Less work means 'better future'

A shorter working week would improve quality of life, a report has claimed
12 April 2012

A major shift away from the UK's culture of long working hours is "inevitable", a report calling for a radical rethink of working arrangements has claimed.

The new economics foundation think tank said that many people were now working longer hours than 30 years ago, even though unemployment stands at 2.5 million.

It added that forces pushing the UK towards a shorter working week included lasting damage to the economy caused by the banking crisis, an increasingly divided society with too much overwork and too much unemployment and an urgent need for deep cuts in environmentally damaging over-consumption.

"So many of us live to work, work to earn, and earn to consume, and our consumption habits are squandering the earth's natural resources", said Anna Coote, co-author of the report, 21 Hours.

She added: "Spending less time in paid work could help us to break this pattern.

"We'd have more time to be better parents, better citizens, better carers and better neighbours.
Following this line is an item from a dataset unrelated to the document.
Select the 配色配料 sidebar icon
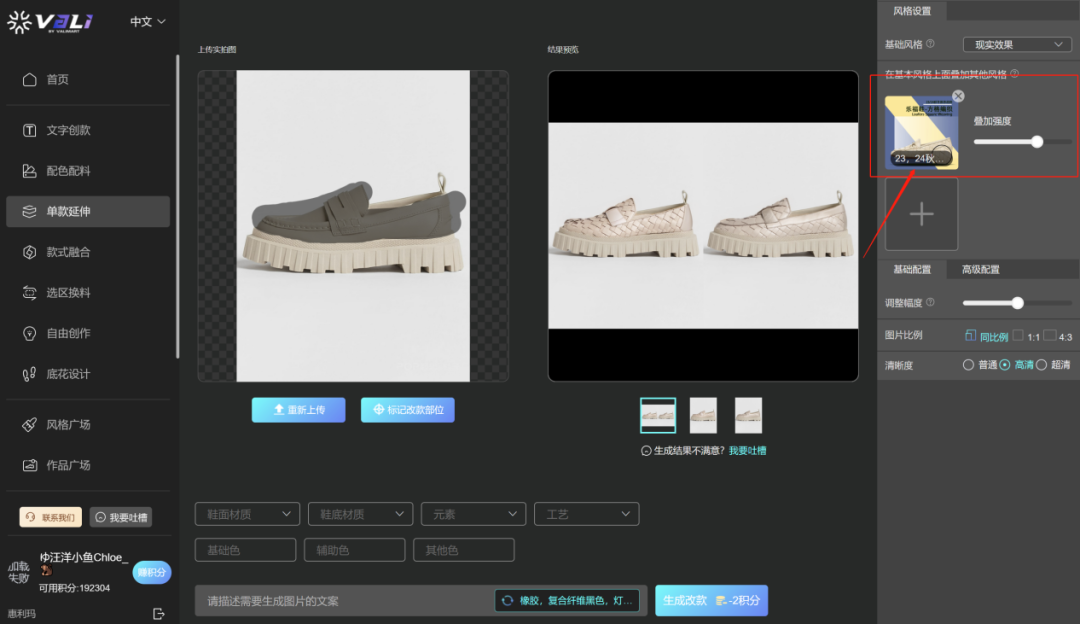Viewport: 1080px width, 624px height. 30,171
"We could even become better employees - less stressed, more in control, happier in our jobs and more productive. It is time to break the power of the old industrial clock, take back our lives and work for a sustainable future."

Andrew Simms, nef policy director, said: "The last two years revealed many to be consuming well beyond our economic means and beyond the limits of the natural environment, yet in ways that also fail to improve our wellbeing.

"Meanwhile many others suffer poverty and hunger. Our research shows that moving to a shorter working week could be the only way left untried to square this seemingly impossible circle.

"A cultural shift will throw up real challenges, but there could also be massive benefits for our economy, our quality of life and our planet. After all, hands up who wouldn't like a four day weekend?"